→ **EXTRAIT DE PAGE**
+---+

Manga de Kaneko Atsushi
Delcourt (2023) – (2021), 275p./volume, 2/5 volumes parus, série en cours.
Merci aux éditions Delcourt pour leur confiance.
Dans un Japon alternatif trois adolescents se retrouvent dans un hôpital après avoir tenté de se suicider. Alors qu’ils sont contraints de suivre une thérapie dans cette prison médicale, ils réalisent qu’ils ont acquis d’étonnants pouvoirs supra-humains. Pourtant chacun sait que ce type de pouvoirs ne se transmet que par héritage génétique… Pendant qu’ils tentent de s’évader au risque de devenir des ennemis publics numéro 1, le duo de super-héros qui assure la sécurité de la ville (et accessoirement le pouvoir du maire) a le pressentiment que des forces maléfiques sont sur le point de se réveiller…
J’ai découvert le travail de Kaneko sur sa précédente trilogie, le dérangeant mais très réussi Search and Destroy. L’auteur avait déjà marqué les esprits avec Wet Moon ou Deathco, et jouit d’une assez rare moyenne de notation de 17/20 sur le site référence Manganews, en alternant les genres mais toujours avec un aspect nihiliste marqué et un style graphique aussi fort que classique. Sur sa nouvelle série, le voilà qui aborde le genre super-héroïque avec une influence toujours aussi marquée par la sous-culture underground américaine. Si son trait (où les trames sont quasiment absentes) s’inscrit dans les pas du maître Will Eisner ou d’un Craig Thompson, l’influence du récit serait plutôt à chercher du côté du Watchmen d’Alan Moore dont les couvertures s’inspirent.

+---+

→ **ACTIVITÉ**
Quels sont tous les titres d'œuvres antérieures de Kaneko Atsushi que cite la critique du manga ? Les items qui suivent n'ont aucun lien avec la critique du manga.

Données recueillies:
+---+

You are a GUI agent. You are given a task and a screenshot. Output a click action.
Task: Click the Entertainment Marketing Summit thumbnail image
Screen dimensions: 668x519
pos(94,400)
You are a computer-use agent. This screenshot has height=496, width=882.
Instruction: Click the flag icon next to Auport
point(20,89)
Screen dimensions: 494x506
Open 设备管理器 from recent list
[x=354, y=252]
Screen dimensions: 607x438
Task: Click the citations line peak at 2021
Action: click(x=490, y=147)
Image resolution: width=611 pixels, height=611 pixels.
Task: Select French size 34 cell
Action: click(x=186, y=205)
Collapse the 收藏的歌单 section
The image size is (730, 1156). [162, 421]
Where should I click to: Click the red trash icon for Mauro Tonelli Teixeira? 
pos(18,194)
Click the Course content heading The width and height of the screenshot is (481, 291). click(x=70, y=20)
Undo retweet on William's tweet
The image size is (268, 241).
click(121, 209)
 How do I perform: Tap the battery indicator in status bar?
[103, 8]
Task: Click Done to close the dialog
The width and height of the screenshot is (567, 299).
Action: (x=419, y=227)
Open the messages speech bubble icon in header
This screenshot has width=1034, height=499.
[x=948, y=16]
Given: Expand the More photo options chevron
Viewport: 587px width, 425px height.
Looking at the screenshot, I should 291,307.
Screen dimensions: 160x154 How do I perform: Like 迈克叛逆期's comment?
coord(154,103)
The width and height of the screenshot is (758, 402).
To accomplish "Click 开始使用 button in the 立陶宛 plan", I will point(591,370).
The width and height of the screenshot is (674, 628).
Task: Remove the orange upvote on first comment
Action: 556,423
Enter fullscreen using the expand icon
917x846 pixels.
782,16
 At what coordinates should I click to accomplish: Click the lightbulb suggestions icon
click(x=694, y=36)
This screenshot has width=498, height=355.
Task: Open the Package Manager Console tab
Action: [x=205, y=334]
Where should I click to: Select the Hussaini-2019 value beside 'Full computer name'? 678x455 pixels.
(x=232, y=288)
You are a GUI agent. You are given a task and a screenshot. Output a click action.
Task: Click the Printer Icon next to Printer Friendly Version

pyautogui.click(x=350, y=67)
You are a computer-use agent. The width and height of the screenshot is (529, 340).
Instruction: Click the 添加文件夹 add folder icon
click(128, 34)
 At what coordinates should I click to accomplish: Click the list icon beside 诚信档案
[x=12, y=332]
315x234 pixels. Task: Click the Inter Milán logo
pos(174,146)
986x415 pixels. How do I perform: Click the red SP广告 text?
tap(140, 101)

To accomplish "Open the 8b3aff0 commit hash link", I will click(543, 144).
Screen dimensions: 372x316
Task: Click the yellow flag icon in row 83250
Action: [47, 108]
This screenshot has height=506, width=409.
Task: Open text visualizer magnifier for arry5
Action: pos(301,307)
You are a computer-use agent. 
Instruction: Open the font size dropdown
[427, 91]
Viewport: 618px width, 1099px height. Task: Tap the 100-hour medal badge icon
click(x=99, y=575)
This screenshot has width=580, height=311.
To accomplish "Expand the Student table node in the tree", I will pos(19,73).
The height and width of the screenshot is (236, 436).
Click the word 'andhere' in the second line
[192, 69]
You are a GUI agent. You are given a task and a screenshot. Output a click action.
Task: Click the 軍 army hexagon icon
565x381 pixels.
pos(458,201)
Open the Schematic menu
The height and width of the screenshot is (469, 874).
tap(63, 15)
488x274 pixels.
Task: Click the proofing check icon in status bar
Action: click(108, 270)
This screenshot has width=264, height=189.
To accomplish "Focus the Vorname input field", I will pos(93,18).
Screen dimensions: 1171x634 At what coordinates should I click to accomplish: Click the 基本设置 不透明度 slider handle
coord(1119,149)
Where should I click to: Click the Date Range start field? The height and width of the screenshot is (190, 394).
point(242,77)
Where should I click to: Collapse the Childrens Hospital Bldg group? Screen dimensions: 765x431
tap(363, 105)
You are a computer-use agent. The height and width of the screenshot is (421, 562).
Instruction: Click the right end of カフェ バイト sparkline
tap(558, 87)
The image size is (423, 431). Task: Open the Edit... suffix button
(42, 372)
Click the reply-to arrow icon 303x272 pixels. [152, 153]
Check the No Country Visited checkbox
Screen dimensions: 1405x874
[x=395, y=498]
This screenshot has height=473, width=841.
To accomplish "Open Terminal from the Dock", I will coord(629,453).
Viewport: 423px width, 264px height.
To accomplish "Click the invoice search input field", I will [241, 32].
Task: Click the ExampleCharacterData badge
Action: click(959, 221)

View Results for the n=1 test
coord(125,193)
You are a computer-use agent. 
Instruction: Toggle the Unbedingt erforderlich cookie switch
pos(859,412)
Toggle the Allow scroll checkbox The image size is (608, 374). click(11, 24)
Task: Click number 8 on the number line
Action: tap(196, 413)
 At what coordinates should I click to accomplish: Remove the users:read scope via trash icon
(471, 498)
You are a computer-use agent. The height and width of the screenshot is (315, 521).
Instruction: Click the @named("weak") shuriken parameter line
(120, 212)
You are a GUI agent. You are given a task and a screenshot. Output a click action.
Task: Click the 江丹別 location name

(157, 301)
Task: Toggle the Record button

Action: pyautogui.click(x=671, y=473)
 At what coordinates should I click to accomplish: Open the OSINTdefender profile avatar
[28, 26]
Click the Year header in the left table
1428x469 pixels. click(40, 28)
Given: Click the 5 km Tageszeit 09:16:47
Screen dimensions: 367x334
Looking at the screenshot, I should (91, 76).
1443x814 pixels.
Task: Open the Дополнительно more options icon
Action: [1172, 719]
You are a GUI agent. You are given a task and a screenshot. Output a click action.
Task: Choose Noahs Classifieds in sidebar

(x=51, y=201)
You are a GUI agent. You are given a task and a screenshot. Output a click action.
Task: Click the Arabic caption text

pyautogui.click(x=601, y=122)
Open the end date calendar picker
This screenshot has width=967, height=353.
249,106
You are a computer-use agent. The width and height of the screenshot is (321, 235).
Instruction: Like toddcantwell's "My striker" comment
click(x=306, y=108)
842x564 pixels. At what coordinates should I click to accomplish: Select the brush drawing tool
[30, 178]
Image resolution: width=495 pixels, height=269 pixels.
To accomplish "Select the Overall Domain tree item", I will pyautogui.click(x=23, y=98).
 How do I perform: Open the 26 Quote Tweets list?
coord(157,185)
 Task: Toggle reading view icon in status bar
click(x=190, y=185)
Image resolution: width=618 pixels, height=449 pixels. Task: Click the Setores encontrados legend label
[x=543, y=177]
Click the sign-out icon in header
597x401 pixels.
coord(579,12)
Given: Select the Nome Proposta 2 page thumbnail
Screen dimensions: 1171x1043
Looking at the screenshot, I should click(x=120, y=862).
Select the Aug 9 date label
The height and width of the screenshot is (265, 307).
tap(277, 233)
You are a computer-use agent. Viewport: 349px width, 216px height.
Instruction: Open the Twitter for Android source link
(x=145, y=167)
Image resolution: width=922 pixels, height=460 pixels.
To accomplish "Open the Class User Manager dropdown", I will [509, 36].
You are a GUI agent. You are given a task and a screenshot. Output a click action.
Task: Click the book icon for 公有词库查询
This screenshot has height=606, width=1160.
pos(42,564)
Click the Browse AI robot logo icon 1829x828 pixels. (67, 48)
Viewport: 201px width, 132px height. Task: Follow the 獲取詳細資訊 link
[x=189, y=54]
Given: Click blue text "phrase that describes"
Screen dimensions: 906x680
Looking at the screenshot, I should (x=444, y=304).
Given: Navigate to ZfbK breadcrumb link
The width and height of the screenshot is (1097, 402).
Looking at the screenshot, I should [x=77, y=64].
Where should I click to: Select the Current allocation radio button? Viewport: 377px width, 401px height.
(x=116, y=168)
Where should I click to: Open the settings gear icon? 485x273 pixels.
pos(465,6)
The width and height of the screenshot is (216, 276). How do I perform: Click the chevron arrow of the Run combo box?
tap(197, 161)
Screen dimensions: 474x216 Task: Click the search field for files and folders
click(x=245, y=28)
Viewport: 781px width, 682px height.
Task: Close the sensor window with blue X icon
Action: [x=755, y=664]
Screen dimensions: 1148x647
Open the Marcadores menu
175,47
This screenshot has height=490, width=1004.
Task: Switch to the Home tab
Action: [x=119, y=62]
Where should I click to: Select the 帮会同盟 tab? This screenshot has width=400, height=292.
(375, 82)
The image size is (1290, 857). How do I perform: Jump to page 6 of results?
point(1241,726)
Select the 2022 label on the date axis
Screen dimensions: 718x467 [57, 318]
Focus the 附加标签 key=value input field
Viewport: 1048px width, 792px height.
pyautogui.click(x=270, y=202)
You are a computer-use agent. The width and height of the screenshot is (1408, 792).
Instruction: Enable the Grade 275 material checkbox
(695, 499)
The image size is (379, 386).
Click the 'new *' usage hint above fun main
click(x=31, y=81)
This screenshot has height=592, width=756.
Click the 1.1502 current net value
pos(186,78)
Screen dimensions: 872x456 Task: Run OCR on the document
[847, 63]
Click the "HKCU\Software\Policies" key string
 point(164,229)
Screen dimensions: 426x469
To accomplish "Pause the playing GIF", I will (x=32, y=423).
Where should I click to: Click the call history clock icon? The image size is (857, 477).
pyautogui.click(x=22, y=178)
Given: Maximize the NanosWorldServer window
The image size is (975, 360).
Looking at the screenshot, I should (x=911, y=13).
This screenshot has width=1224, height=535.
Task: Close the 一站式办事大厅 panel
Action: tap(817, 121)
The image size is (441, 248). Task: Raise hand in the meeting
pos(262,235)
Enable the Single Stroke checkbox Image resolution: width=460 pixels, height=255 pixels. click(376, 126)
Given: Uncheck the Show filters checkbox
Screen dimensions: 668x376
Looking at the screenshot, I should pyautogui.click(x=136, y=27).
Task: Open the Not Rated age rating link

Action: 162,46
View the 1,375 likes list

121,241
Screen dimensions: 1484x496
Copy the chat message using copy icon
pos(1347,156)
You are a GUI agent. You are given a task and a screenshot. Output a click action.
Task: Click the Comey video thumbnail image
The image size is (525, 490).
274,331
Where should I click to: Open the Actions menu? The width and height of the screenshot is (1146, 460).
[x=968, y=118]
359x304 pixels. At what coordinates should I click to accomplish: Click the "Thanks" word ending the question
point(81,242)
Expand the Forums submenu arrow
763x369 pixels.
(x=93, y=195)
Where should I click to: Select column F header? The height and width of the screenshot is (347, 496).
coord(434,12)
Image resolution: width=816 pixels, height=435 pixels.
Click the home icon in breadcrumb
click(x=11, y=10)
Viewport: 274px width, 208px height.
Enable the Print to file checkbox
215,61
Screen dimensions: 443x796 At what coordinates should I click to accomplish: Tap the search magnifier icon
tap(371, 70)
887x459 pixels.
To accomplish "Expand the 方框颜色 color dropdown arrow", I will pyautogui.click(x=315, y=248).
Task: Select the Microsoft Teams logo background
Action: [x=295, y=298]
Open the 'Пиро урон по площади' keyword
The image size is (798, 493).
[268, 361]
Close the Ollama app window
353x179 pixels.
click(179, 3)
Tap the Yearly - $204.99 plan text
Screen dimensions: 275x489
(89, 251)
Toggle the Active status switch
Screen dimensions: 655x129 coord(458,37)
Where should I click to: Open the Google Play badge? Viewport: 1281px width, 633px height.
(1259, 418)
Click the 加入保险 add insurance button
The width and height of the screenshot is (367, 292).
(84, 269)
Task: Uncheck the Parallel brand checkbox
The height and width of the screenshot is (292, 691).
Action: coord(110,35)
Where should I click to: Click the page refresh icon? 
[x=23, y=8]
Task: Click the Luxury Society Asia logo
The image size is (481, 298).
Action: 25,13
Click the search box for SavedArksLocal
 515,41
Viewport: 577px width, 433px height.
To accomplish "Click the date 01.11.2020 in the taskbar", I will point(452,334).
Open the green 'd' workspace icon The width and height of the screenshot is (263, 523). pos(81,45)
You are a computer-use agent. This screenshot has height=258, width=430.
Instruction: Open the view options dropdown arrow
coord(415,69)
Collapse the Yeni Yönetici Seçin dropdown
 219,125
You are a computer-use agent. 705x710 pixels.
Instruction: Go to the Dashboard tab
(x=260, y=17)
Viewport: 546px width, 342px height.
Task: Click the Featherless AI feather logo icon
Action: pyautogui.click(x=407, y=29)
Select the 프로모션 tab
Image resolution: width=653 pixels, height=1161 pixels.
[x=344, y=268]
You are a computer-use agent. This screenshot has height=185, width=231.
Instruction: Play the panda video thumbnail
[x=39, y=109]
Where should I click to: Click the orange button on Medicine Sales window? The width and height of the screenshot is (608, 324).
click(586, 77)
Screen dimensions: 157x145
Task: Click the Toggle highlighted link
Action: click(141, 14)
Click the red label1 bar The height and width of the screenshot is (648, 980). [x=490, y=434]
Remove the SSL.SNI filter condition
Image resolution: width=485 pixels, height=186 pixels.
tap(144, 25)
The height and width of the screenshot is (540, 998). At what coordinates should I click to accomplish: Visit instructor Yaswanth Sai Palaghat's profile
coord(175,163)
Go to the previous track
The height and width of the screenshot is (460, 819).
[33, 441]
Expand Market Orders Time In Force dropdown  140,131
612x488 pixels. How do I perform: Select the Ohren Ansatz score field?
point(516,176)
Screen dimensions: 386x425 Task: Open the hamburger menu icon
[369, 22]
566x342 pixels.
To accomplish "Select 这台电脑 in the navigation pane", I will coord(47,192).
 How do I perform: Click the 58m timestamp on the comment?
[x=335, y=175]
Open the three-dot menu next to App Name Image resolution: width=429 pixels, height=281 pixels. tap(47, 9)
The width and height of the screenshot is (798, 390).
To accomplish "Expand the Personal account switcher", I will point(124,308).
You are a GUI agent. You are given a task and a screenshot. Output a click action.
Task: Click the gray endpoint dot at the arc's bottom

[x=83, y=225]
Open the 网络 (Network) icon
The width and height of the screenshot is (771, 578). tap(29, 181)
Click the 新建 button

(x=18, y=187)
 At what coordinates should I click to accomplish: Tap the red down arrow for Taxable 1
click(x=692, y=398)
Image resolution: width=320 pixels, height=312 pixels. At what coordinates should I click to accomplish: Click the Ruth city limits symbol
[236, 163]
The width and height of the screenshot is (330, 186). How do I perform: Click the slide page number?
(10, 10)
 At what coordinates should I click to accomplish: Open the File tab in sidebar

+---+

→ **CORRIGÉ DE L'EXERCICE**
Search and Destroy, Wet Moon et Deathco.